Photo credit: Commonwealth Office

Photo credit: Commonwealth Office

After meeting for the third time, trilateral talks last week in the UK finally saw the leaders of Afghanistan and Pakistan agree to work towards bilateral peace. The target for this peace to be achieved is now set within the next six months. Prime Minister David Cameron has emphasised the need to build closer cooperation between the countries and claims both are now willing to “take all necessary measures” in realising this. Indeed in a joint statement from Hamid Karzai, the Afghan President and Asif Ali Zardar, the Pakistani President they spoke of the ‘urgency of this work’.

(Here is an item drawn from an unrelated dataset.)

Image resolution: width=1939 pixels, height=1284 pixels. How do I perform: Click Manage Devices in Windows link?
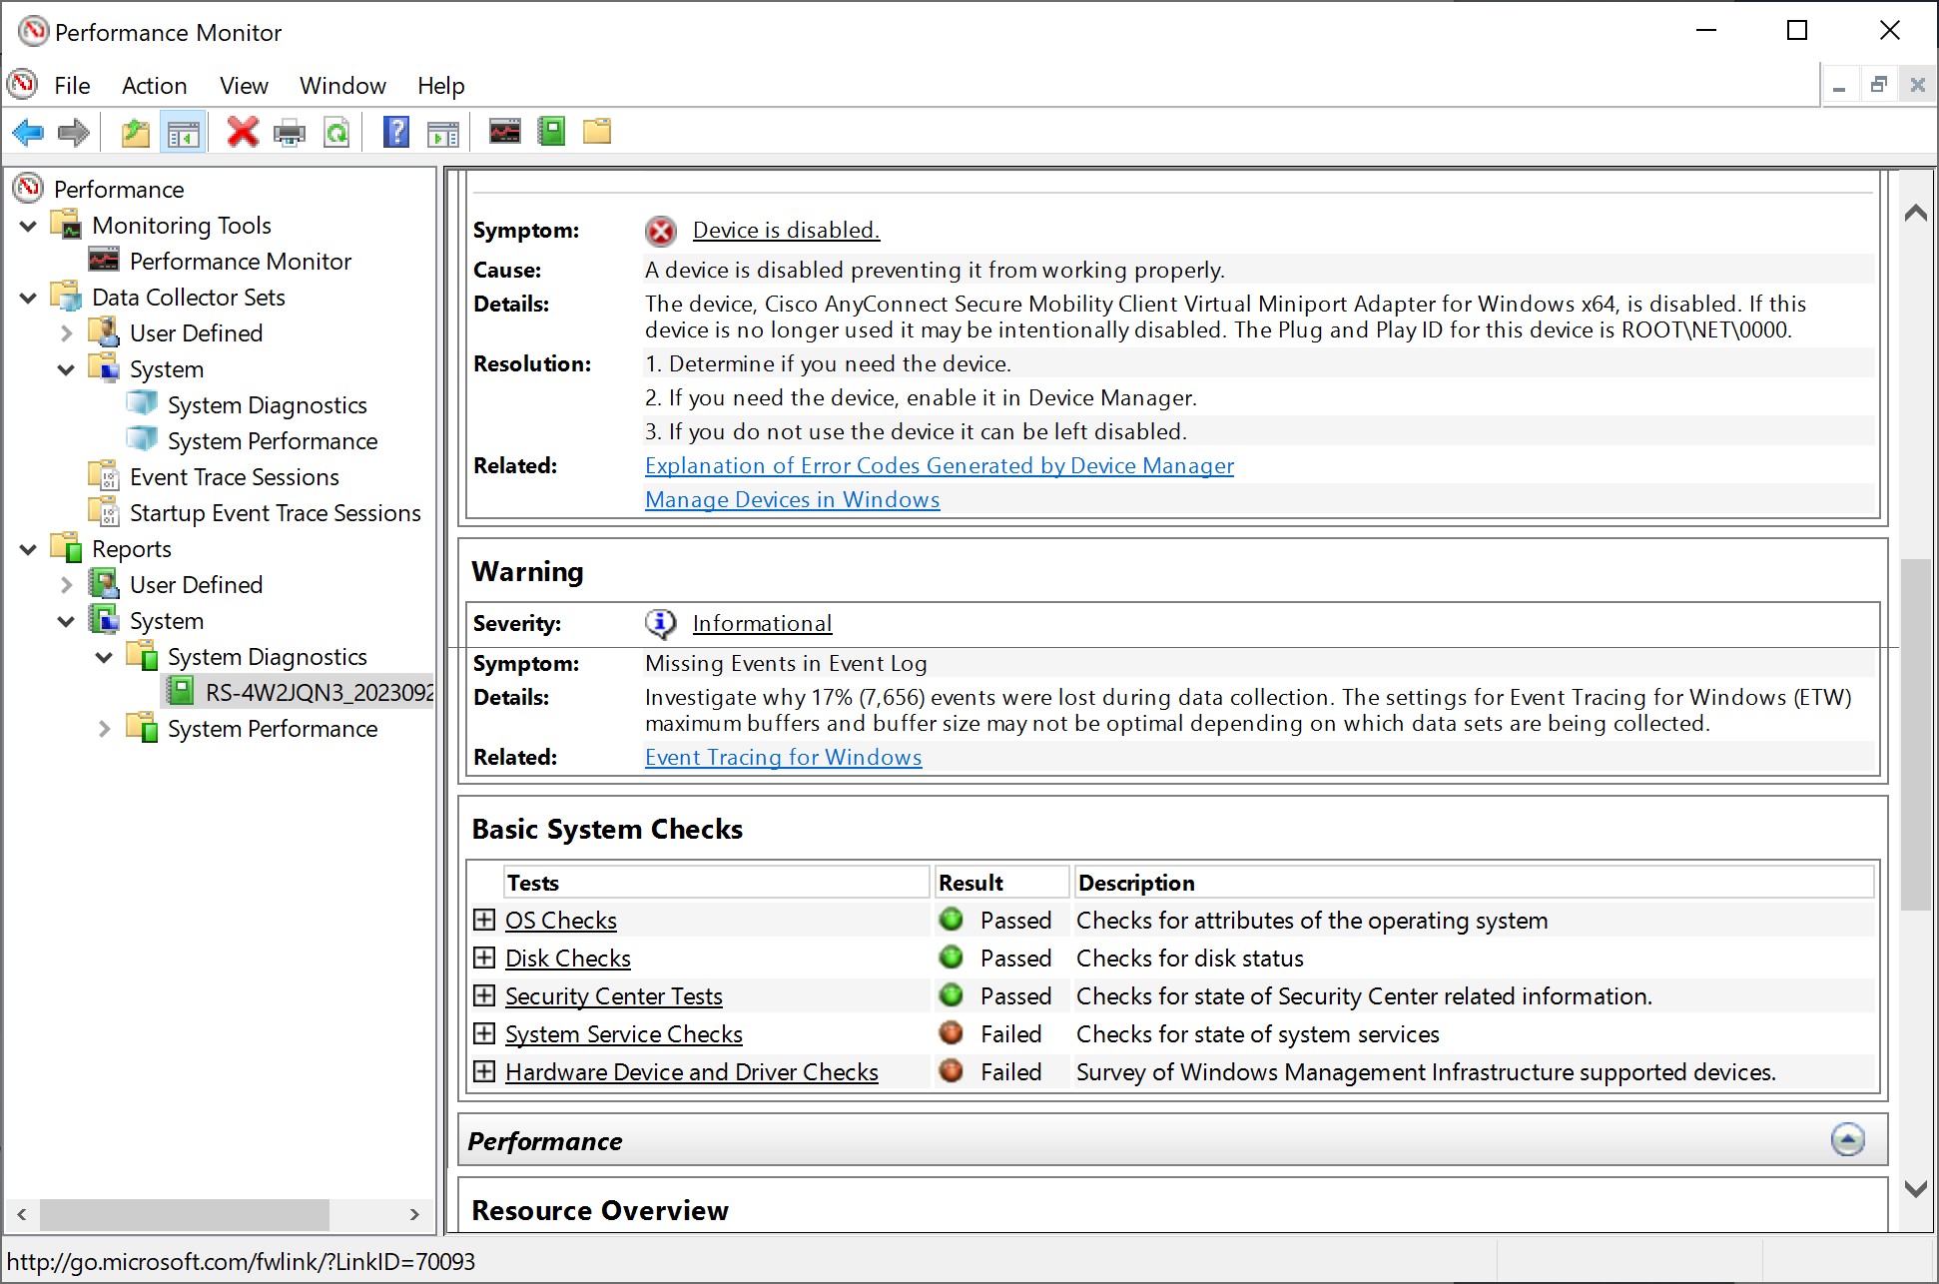tap(792, 499)
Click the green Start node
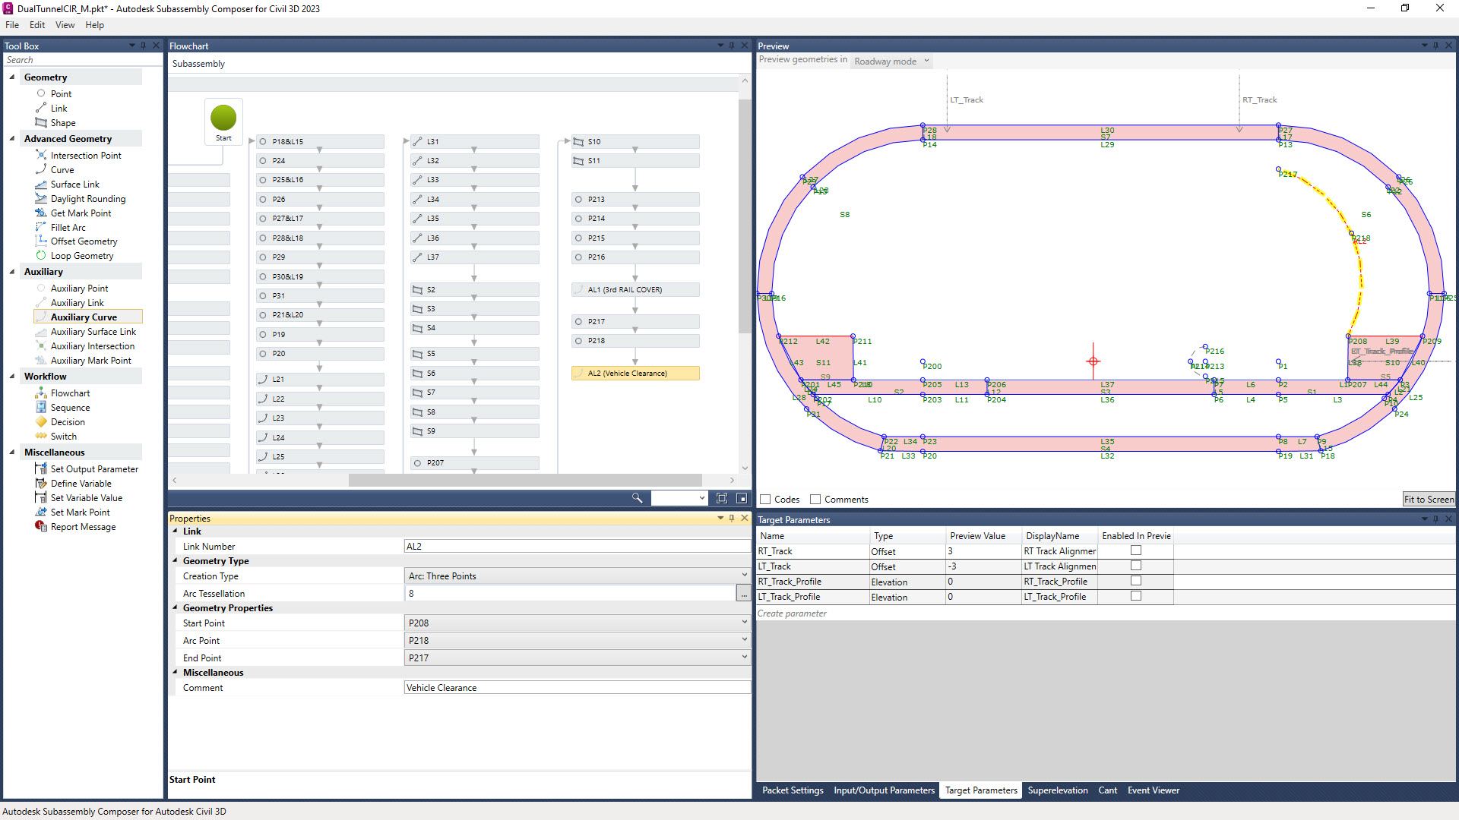The height and width of the screenshot is (820, 1459). 223,118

These discussions could be vital in achieving peace in the countries independently as well as together with collaboration playing an increasingly influential role. The talks, which centred around the Afghan-led peace process, also tried to encourage Taliban cooperation. Previously Karzai had abandoned ideas of cooperation with the Taliban after rejecting the set up of a Taliban office in Qatar due to fears that this would lead to the government in Kabul being sidestepped by the USA in favour of negotiating with the Taliban. This newfound willingness to work with the Taliban then could turn out to be key in restoring the countries. However, despite this hint at reform no representative from the Taliban attended the tripartite talks, threatening the practicality of the agreement.

Indeed relationships between the neighbours still seem uneasy. The Afghan government would like to see the release of Mullah Baradar, their former second-in-command of the Taliban, with the aim that he would be able to influence the Taliban into agreeing to talks in Kabul.

Nevertheless overcoming mistrust between the neighbouring countries is a big step towards overall peace. The importance of this certainly cannot be overlooked, with both sides emphasising again their commitment to signing the Strategic Partnership Agreement (SPA). Karzai even said that he hoped the future for the two countries would be a ‘very close, brotherly and good neighbourly’ relationship. It seems the Afghan government have recognised that once NATO troops leave Afghanistan in 2014 peace with Pakistan could be crucial in keeping the country’s stability.

It is hoped that these talks will lead to further commitments in the future including the strengthening of economic ties, free trade and border security. Working together is the obvious key here. David Cameron himself spoke of the “clear message to the Taliban’ calling for ‘now’ to be the time where ‘everyone’ could finally participate in ‘peace in Afghanistan”. Of course it is hard to see what will come of these discussions but Afghanistan is certainly on its way to ending this long war.